After a bit of Main Street shop talk that went right over my head (and also must’ve sunk in given my career choice), my dad retreated and went back to work. I realized that was my cue and asked Carol if she’d look at the earrings I’d made. My earrings were packaged “professionally”, by me, which meant they were hanging on white cardstock cut to a size that framed the earrings like artwork. I pulled them out of the new brown paper lunch sack I made sure was crisp from the pantry before leaving the house. I remember her matter-of-factly saying “We’ll put them in the case and send you a check for half of what they sell for. What do you want to price them?” She took out a pad of carbon copy receipts, had me write down my name and address, wrote down “6 pr. kimono earrings”, and handed me the yellow copy. She extended her right hand and we shook. One firm pump, up and down. Overwhelmed by this victory and unsure how to express it in an adult-like way that matched her manner, I thanked her, left the earrings on the counter, and rushed out the front door. My heart beat fast and proud.
Carol hadn’t spoken to me in the manner other adults did. She was direct and no-nonsense and I liked that. She didn’t think I was cute and she didn’t talk down to me. She connected via firm eye contact, which grounded me when my legs wanted to run. On my next visit to the shop, I scanned the cases and when I saw my earrings behind the glass sitting right next to the “real” jewelry, I almost couldn’t believe it. $8 checks arrived in the mail in plain white envelopes every few months.
Carol, an adult I barely knew, accepted and encouraged who I wanted to become at just the right moment. I wanted to become a person who made and sold earrings in my favorite shop. My eleven-year-old self wanted to be a person who could ask a near-stranger to sell my creations and then pay me my cut. By saying yes in the way she did, Carol communicated that she took me seriously and that gave me courage. A lifelong gift for an introverted, shy girl.
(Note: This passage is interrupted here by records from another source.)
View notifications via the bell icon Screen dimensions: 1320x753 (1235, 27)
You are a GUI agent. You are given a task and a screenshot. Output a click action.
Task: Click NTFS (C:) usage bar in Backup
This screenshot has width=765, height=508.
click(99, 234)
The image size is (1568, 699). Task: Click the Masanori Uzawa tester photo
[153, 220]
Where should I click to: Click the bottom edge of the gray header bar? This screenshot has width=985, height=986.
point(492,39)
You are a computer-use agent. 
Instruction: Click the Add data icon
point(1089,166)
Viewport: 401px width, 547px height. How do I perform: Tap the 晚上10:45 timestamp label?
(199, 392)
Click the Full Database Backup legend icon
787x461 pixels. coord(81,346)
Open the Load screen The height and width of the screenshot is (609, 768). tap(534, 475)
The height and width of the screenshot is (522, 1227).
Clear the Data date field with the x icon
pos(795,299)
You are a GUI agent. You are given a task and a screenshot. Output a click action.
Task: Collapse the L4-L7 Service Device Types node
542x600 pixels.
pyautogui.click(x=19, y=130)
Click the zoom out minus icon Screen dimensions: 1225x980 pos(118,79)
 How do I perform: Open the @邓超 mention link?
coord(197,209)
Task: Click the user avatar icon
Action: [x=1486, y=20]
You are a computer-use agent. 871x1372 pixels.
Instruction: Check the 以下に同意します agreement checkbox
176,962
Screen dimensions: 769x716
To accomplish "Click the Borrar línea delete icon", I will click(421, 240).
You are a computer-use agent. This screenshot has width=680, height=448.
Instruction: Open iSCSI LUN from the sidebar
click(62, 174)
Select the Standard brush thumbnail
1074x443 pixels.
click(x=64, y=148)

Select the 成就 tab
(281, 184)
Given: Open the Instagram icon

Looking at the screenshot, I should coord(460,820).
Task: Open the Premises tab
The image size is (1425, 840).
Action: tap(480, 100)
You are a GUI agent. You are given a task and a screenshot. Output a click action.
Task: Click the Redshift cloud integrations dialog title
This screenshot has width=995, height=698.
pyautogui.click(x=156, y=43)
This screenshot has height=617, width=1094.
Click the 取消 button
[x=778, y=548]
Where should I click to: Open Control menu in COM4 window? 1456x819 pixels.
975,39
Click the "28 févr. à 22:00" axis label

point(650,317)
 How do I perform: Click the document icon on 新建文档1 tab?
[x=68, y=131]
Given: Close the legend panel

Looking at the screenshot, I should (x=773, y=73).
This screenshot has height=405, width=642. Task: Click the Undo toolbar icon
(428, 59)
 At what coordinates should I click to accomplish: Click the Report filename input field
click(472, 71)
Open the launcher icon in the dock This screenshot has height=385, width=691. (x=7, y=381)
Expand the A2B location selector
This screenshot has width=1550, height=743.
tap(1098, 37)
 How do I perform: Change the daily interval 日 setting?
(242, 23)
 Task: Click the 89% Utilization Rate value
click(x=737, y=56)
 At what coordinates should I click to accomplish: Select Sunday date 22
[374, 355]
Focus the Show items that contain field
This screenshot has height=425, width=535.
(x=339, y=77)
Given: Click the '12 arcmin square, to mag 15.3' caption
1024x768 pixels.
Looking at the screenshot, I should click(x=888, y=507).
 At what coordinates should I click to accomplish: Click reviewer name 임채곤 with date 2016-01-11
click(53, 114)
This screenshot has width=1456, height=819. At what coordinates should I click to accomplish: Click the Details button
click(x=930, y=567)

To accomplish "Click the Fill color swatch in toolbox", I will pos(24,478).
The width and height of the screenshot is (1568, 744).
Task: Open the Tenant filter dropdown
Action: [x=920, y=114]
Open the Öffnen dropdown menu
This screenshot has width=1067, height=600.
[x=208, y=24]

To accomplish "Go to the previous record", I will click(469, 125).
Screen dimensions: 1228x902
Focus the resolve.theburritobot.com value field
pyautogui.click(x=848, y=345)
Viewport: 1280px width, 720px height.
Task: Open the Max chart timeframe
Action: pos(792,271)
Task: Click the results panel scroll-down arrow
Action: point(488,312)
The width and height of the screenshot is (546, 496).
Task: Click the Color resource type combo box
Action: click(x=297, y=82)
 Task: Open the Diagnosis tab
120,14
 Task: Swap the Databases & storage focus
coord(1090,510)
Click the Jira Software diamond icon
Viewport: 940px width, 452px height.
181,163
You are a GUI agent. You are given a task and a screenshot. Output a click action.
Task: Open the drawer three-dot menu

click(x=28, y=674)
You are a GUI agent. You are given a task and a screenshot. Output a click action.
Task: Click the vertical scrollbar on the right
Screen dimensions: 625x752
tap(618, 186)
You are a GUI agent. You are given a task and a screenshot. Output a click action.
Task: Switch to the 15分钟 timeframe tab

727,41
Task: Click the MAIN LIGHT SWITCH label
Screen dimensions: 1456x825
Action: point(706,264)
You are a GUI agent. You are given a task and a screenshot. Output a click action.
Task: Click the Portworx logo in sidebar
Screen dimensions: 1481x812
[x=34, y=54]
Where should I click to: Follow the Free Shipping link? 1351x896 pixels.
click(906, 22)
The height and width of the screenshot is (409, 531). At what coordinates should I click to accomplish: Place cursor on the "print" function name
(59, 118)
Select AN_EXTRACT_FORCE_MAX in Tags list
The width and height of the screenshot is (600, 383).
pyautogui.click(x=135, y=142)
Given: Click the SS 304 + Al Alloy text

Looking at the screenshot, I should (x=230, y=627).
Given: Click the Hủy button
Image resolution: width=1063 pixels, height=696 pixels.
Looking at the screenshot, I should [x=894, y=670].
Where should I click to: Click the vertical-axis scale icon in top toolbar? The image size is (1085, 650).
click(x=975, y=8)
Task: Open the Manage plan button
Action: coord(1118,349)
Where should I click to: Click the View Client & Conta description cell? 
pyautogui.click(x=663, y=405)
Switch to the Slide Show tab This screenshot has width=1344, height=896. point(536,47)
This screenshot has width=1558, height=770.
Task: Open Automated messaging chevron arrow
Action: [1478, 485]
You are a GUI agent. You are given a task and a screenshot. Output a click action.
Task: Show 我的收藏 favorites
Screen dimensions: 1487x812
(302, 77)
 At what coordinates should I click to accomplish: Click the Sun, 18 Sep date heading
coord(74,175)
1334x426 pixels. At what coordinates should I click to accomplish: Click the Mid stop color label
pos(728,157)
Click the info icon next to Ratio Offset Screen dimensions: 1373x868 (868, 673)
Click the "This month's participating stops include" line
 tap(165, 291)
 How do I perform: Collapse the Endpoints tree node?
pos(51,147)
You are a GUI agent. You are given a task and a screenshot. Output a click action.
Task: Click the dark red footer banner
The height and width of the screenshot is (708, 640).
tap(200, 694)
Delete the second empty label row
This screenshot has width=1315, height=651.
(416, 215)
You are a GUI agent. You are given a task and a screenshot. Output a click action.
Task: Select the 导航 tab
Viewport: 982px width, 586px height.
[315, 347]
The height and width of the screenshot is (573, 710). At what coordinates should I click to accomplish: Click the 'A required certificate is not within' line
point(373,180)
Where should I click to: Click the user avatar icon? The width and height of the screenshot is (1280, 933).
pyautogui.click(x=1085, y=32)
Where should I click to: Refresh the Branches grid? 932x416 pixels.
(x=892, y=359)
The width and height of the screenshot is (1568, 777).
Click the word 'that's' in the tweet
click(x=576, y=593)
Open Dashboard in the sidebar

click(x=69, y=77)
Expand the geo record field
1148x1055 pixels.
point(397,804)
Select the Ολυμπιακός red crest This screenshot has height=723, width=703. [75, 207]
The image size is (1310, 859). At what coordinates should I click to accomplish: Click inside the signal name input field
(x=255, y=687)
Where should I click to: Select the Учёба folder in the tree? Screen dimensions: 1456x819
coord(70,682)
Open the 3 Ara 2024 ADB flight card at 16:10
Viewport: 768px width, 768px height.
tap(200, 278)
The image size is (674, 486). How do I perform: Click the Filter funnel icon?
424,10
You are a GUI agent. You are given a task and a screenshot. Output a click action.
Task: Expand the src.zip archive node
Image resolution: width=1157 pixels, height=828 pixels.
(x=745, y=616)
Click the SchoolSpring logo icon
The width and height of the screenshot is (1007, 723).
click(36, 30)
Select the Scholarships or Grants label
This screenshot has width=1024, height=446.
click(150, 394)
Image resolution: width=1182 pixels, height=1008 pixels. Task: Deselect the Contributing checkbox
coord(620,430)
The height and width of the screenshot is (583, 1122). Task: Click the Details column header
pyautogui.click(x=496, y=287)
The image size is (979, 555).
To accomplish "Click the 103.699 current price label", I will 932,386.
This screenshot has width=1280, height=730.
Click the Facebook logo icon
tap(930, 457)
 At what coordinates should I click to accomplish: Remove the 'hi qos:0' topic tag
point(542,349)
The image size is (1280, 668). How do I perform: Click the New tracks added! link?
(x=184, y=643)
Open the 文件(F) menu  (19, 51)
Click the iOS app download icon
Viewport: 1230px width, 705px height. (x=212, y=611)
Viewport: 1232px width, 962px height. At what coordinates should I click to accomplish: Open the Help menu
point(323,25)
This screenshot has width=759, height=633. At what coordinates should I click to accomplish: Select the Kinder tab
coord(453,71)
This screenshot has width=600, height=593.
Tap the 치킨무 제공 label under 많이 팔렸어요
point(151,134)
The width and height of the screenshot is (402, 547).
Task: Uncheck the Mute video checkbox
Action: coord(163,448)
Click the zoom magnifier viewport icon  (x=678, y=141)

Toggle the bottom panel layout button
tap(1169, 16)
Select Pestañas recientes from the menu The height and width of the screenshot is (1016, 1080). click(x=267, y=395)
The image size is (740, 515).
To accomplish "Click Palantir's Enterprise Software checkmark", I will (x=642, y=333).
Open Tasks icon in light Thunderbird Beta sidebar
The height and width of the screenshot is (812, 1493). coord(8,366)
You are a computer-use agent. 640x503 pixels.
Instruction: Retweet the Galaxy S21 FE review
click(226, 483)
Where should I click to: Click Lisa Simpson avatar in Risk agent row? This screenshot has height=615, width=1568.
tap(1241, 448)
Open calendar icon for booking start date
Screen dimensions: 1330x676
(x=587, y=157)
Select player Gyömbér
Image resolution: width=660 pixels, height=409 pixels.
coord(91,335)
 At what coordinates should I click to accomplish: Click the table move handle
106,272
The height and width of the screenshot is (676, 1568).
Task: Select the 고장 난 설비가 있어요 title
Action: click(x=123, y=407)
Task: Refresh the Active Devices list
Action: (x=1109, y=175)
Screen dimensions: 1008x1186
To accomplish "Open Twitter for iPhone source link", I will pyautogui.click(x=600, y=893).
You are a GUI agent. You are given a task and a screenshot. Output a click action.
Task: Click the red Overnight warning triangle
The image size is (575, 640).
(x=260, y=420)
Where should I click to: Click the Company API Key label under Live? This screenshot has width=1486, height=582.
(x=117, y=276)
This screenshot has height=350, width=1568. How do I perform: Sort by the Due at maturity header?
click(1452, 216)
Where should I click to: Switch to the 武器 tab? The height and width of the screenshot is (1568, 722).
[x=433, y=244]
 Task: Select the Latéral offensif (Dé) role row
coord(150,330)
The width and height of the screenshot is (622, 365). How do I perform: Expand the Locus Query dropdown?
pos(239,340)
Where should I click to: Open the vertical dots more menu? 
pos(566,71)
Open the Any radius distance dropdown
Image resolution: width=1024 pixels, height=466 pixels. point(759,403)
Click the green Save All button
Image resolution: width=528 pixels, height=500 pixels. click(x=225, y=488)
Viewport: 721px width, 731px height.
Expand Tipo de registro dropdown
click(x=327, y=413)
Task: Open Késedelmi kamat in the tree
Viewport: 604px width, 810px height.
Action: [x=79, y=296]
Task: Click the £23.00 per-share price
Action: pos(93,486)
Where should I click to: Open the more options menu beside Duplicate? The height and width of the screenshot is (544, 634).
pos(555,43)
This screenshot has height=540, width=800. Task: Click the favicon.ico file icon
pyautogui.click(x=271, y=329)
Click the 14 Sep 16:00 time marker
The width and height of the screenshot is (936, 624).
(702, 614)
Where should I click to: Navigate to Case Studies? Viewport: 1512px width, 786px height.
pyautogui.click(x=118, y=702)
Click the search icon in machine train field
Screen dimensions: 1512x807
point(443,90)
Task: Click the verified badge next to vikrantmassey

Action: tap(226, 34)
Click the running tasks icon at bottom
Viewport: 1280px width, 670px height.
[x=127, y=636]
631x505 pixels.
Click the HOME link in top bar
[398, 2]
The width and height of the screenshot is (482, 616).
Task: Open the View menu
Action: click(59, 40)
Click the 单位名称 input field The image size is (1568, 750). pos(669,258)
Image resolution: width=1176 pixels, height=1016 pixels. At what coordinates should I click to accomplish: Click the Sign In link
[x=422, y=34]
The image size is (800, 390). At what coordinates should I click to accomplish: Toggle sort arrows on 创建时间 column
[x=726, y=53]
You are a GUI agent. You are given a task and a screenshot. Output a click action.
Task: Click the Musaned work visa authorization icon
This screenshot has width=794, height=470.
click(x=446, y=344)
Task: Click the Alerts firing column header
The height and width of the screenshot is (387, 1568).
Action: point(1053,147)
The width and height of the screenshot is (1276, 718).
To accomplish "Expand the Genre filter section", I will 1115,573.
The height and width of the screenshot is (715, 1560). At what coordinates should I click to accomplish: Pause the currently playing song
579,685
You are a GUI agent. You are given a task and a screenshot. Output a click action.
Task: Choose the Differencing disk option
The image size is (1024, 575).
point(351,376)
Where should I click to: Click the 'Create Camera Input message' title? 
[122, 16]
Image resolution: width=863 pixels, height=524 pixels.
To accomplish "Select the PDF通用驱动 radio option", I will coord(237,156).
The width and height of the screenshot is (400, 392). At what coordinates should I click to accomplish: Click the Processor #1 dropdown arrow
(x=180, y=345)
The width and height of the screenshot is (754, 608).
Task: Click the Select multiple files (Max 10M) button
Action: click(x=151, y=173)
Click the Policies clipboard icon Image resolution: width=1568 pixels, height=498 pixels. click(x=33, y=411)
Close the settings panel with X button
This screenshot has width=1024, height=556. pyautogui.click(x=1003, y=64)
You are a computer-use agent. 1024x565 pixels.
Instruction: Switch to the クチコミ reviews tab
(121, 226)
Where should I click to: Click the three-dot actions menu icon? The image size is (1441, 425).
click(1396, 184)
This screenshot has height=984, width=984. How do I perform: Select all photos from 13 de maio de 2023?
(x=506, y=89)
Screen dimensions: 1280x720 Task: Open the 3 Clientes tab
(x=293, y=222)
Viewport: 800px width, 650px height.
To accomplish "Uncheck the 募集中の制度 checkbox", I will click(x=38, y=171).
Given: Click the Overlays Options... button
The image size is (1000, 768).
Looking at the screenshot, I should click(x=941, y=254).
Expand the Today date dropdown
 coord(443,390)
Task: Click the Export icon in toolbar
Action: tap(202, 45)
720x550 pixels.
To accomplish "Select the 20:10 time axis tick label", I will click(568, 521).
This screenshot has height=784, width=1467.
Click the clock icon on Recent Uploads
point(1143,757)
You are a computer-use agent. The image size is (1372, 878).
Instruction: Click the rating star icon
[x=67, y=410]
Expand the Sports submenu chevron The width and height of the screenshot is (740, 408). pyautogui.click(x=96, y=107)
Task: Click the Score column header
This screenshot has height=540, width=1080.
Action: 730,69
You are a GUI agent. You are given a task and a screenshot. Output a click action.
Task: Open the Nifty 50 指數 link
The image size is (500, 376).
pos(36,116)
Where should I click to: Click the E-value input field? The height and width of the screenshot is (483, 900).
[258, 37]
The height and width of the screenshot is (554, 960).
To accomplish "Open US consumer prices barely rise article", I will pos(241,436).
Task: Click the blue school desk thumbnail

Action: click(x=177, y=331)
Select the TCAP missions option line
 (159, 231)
Oblivious to how lucky I was to have spent time on Main Street when unique retail was still flourishing in downtowns across the country, I look back on those years now and cherish my early experiences in those shops. I could usually convince my dad to give me the change in his pocket so I could cross the street twice (by myself, oh the independence) and buy a custard-filled long john from Dom Bakery. Back on the sidewalk, munching the wax- paper-wrapped donut, savoring the custard, I’d wait for the white walk sign to blink and cross Liberty Street again, back toward my favorite shop. Feeling buzzed by all that sugar, I’d make my way inside anticipating new stickers. The joy I experienced then carried into my young adult years and in part influenced my decision to become an owner/operator of Mast Shoes. To this day I continue to find inspiration for business, placemaking, leadership, and art through my cherished memories of Carol and her shop.
Esther sits on my desk giving me the side-eye. She’s sewn together in a way that she’s always looking off to the side, or over my shoulder. It wasn’t until I tried to photograph her that I noticed her straight-on gaze is eager and ever so slightly confrontational. Definitely confident with one shoulder raised and one big bunny foot in front of the other. Her ribbon-trimmed collar stands up on one side as if ruffled from moving swiftly. With her stitched-on half smile and one fist swinging back, she seems to be saying “What’s next, Molly? We got this.”